Selain itu, air sebagai salah satu cabang produksi yang menguasai hajat hidup orang banyak sesuai dengan Pasal 33 Ayat 2 UUD 1945 harus diawasi dan dikendalikan oleh negara. Pengusahaan air diprioritaskan pada badan usaha milik negara (BUMN) dan badan usaha milik daerah (BUMD).
Terakhir, jika seluruh batasan telah terpenuhi dan masih ada ketersediaan air, pemerintah dimungkinkan membuka peluang pada swasta untuk melakukan pengusahaan atas air dengan syarat tertentu dan ketat.
”Pengesahan RUU SDA akan mengisi kekosongan regulasi terkait penggunaan air setelah UU No 7/2004 dibatalkan oleh MK pada 2015,” kata Bambang.

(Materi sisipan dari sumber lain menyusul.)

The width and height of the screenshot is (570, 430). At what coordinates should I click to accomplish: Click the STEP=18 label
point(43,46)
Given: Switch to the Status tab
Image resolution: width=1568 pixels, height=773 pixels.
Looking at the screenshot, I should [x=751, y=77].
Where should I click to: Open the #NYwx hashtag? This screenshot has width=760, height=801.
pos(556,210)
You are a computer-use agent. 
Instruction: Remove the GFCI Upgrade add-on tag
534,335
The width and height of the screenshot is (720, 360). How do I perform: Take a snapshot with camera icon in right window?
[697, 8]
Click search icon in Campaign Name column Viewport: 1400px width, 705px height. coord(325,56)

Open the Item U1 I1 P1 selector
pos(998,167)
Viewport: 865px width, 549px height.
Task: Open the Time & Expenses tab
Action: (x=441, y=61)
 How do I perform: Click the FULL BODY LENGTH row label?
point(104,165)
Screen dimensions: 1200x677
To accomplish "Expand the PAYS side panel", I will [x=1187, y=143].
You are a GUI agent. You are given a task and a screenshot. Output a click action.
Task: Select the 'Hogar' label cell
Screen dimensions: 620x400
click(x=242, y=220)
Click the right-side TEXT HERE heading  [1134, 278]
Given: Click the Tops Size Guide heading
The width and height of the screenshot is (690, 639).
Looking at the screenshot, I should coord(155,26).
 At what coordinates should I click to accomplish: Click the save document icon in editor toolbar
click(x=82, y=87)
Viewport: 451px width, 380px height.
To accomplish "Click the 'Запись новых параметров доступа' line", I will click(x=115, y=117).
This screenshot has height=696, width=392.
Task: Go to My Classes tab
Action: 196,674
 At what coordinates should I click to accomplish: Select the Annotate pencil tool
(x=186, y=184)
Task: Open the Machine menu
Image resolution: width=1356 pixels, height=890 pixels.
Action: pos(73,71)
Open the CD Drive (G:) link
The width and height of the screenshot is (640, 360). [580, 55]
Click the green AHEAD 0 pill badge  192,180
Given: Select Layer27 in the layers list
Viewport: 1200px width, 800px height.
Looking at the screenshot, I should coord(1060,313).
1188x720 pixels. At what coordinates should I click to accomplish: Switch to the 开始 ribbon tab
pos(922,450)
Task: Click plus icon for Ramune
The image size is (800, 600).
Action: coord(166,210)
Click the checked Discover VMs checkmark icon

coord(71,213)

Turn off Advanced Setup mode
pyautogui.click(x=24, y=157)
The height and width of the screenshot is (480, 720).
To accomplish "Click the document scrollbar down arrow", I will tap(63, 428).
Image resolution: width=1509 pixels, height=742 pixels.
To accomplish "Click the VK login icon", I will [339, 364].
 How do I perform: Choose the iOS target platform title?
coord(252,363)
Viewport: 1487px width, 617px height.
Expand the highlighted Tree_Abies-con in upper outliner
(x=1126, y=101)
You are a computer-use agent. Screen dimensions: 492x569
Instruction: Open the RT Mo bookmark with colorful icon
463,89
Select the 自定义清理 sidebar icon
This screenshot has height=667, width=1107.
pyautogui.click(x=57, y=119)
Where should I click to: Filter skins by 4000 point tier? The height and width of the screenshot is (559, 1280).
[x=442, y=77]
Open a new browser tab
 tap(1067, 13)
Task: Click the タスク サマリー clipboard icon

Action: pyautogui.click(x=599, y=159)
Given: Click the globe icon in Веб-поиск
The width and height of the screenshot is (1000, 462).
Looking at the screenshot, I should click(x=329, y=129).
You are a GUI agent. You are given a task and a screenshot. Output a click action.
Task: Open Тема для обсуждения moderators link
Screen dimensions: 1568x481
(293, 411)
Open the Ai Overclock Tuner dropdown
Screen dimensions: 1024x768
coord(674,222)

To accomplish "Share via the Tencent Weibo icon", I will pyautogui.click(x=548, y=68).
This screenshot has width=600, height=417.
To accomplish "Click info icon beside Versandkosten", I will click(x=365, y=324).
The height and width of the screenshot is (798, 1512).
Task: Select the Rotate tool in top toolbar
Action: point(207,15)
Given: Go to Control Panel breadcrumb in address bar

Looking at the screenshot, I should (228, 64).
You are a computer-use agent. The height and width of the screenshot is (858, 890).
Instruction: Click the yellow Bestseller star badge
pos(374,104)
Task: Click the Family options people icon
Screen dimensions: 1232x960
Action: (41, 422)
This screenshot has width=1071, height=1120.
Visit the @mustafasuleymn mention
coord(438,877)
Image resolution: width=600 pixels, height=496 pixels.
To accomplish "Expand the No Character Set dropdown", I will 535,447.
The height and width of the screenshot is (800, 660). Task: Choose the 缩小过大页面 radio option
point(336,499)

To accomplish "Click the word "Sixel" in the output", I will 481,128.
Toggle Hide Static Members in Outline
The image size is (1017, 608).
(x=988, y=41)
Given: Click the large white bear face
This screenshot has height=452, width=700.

Pernyataan Bambang itu terkait dengan kritik sejumlah pihak terhadap substansi RUU SDA. Salah satunya, RUU dinilai masih mengutamakan pendekatan komoditas karena tidak ketat membatasi pengelolaan air oleh swasta. Ini terlihat dari Pasal 47 RUU SDA yang memberikan izin penggunaan SDA milik pemerintah untuk kebutuhan usaha kepada pihak swasta yang memenuhi syarat tertentu.
Pasal 47 Huruf g RUU SDA yang mengatur kewajiban konservasi SDA pelaku industri juga dipermasalahkan Asosiasi Pengusaha Indonesia (Apindo).
Pada pasal tersebut, kewajiban konservasi dibebankan dalam bentuk penyisihan minimal 10 persen dari laba usaha. Hal itu dinilai akan menambah beban pengusaha karena mereka sudah wajib membayar pajak penggunaan SDA 10-20 persen sesuai dengan UU Pajak Daerah dan Retribusi.
Sebelumnya, Manajer Kampanye Wahana Lingkungan Hidup Indonesia (Walhi) Wahyu Perdana mengatakan, pengelolaan SDA selama ini tumpang tindih karena diatur oleh banyak kementerian dan lembaga dari sektor yang berbeda. Akibatnya, kerap terjadi ketidakharmonisan aturan. Untuk itu, pihaknya mengusulkan pembentukan lembaga atau kementerian yang mengoordinasikan pengelolaan air.
Contohnya, izin pengelolaan SDA dikeluarkan Kementerian ESDM, pemipaan oleh Kementerian Pekerjaan Umum dan Perumahan Rakyat (PUPR), permukaan air oleh Kementerian PUPR dan KLHK, irigasi dari Kementerian Pertanian, serta pencemaran di KLHK.